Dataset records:
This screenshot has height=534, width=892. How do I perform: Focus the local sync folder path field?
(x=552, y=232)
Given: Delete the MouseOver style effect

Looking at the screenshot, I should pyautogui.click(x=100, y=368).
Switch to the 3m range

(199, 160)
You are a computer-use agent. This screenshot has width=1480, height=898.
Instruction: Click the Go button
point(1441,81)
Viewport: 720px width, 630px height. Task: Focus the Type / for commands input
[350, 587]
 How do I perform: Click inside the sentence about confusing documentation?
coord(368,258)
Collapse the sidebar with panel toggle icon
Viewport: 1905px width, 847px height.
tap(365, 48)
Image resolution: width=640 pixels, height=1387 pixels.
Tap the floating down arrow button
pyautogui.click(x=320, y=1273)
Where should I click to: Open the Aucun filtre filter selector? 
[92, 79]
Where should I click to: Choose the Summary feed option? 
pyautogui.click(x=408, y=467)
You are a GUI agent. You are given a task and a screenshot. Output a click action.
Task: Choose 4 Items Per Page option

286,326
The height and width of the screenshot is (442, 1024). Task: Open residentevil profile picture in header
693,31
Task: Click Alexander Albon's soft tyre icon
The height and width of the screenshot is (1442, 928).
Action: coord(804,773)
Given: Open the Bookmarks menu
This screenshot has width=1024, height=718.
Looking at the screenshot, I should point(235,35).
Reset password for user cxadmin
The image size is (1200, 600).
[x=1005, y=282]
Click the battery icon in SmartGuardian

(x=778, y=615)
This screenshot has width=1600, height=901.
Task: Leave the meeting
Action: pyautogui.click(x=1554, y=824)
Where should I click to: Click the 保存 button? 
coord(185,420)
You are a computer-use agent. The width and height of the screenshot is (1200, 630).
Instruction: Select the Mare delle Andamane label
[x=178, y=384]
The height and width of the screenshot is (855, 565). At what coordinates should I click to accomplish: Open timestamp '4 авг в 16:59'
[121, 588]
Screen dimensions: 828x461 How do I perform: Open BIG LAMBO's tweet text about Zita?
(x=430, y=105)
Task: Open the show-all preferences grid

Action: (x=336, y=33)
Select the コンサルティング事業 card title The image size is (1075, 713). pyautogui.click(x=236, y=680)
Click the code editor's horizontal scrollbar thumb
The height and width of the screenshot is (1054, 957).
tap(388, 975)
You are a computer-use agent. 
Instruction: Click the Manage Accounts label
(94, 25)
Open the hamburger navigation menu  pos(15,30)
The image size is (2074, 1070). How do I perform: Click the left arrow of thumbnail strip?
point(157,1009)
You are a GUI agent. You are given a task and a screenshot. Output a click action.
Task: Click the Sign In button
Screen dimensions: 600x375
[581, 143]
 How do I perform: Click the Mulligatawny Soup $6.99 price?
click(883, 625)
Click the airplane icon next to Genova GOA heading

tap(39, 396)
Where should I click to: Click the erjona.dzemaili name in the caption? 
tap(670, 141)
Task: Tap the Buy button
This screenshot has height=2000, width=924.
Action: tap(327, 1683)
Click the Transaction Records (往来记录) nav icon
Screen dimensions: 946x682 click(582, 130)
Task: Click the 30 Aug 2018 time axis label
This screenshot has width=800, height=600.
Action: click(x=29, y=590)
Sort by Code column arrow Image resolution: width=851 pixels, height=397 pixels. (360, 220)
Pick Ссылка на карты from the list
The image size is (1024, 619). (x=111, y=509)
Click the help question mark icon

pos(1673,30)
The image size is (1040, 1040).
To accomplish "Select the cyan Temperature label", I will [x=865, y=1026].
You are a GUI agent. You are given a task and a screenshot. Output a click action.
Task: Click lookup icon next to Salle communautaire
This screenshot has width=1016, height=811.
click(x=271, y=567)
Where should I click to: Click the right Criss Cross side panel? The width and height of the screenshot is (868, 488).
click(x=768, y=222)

* _EXERCISE DETAILS_
Set down precisely the lines above between the line holding "Screen dimensions: 600x375" and the line holding "The image size is (1040, 1040).", inclusive, and nothing beyond them.

* _REPLY TO THE EXERCISE_
Screen dimensions: 600x375
[581, 143]
 How do I perform: Click the Mulligatawny Soup $6.99 price?
click(883, 625)
Click the airplane icon next to Genova GOA heading

tap(39, 396)
Where should I click to: Click the erjona.dzemaili name in the caption? 
tap(670, 141)
Task: Tap the Buy button
This screenshot has height=2000, width=924.
Action: tap(327, 1683)
Click the Transaction Records (往来记录) nav icon
Screen dimensions: 946x682 click(582, 130)
Task: Click the 30 Aug 2018 time axis label
This screenshot has width=800, height=600.
Action: click(x=29, y=590)
Sort by Code column arrow Image resolution: width=851 pixels, height=397 pixels. (360, 220)
Pick Ссылка на карты from the list
The image size is (1024, 619). (x=111, y=509)
Click the help question mark icon

pos(1673,30)
The image size is (1040, 1040).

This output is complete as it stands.